Written by: Susan Fletcher
Release Date: October 2, 2014
Pages: 288, Paperback
Series: Standalone
Add on GoodReadsThank you to Scholastic for the ARC!
As a young child Eponine never knew kindness, except once from her family’s kitchen slave, Cosette. When at sixteen the girls’ paths cross again and their circumstances are reversed, Eponine must decide what that friendship is worth, even though they’ve both fallen for the same boy. In the end, Eponine will sacrifice everything to keep true love alive.
Les Miserables by Victor Hugo is one of my favorite books of all time, and I take it very very seriously. (See also: that one review where I ranted for a paragraph about an inaccurate Les Mis reference the author made). So when I found out there was a young adult retelling of Eponine’s story in Les Miserables, I was intrigued–I am always there for anything to do with Les Mis–and terrified–what if the author got it wrong?
I kept my expectations appropriately low. As it turned out, that was a good thing.
Which isn’t to say that A Little in Love is a bad book. Susan Fletcher can definitely write; the book was full of beautiful imagery and moving passages. She does a good job contrasting the brutality of Eponine’s life with the beauty of the hope and kindness she finds, and while the book has a tendency to feel a little preachy and moralizing, it always comes from a place that’s genuine.
But as a retelling of Les Miserables, it just didn’t work. Eponine and Marius felt like watered-down versions of their original characters, who went through the motions of the story but never quite stepped into the right positions. It didn’t add enough to the story to feel new, but it also didn’t feel like the old story I loved. Instead, it was an unsatisfying in-between.
Despite all this, I enjoyed my reading experience. The book was short, quick, and occasionally gut-punching, and I think many people will find a lot to like here.
My biggest problem with the book was just how much the characters did not feel like the people they were supposed to be. Hugo’s Eponine has a lot of rough edges that I felt this book smoothed over to the point where she was barely recognizable. She certainly wasn’t the “daughter of a wolf” she described herself to be in the original. (That line was cut from this book. Of course.) And Marius was just this perfect idealized Disney prince type character. I cannot imagine this book’s version of Marius putting his forehead against a tree trunk for two hours, and that’s upsetting, because Marius being a ridiculous dork in the original was what made him grow on me in the first place.
At the same time–and this may seem like I’m contradicting myself–a lot of the story was just retreading old ground. Susan Fletcher filled some gaps in Eponine’s story, added some new interactions, but most of this book just retold what I’d already read before.
When retelling a story, the author needs to find a balance–to keep the spirit of the original, even if some details change, while adding in something of their own to make it feel different enough to keep the reader’s interest. I don’t think this retelling did either.

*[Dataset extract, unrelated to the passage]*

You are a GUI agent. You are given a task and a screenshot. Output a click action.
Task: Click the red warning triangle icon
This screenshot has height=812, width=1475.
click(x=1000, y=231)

There were also some deviations that bothered me even though they weren’t a huge deal in the scheme of things because…really, what is the point of doing that? For example, Marius knows Valjean’s real name, which he wouldn’t know because Valjean was going by Fauchelevent at the time, and [SPOILER] Eponine dies after everyone else at the barricade does. (And the last one is made worse by the fact that one of the boys who is named as having died before Eponine didn’t actually die until after the fighting was pretty much over, in a pretty significant scene).
A Little in Love was at its best when Susan Fletcher was exploring characters and relationships that didn’t get much page time in the original. For instance, I really liked what she did with Azelma’s character, particularly because it was so different from the version of Azelma that had been living in my head, but still in keeping from the little we knew about her. This Azelma is more suited to her world than Eponine; she doesn’t mind being a criminal and is fiercely loyal to her father. She mostly exists as a foil to Eponine, and she’s just as terrible and ruthless as her parents, but she’s still a sympathetic character, in part because we can see the forces that drove her to be this way.
Another unexplored area that this book did a really good job on was Eponine’s relationship with Cosette, both when they were children and afterwards. The added scene between the two of them was one of my favorites in the book, and it makes my lady-friendship-loving heart really emotional that Cosette was the first person to call Eponine beautiful and mean it.
Actually, this book as a whole made me very emotional. As I’ve said before, the writing is really strong. There were quite a few moments where I teared up, and Eponine’s journey climbing towards the light was genuinely beautiful.
The Brick-obsessed part of me has a lot of problems with this book, but the rest of me will admit that it’s worth at least trying. If you’re a hardcore Hugo fan, read at your own discretion. But if you’re a more casual fan interested in experiencing or re-experiencing the story, or want something lighter to work your way up to the original, definitely give it a try!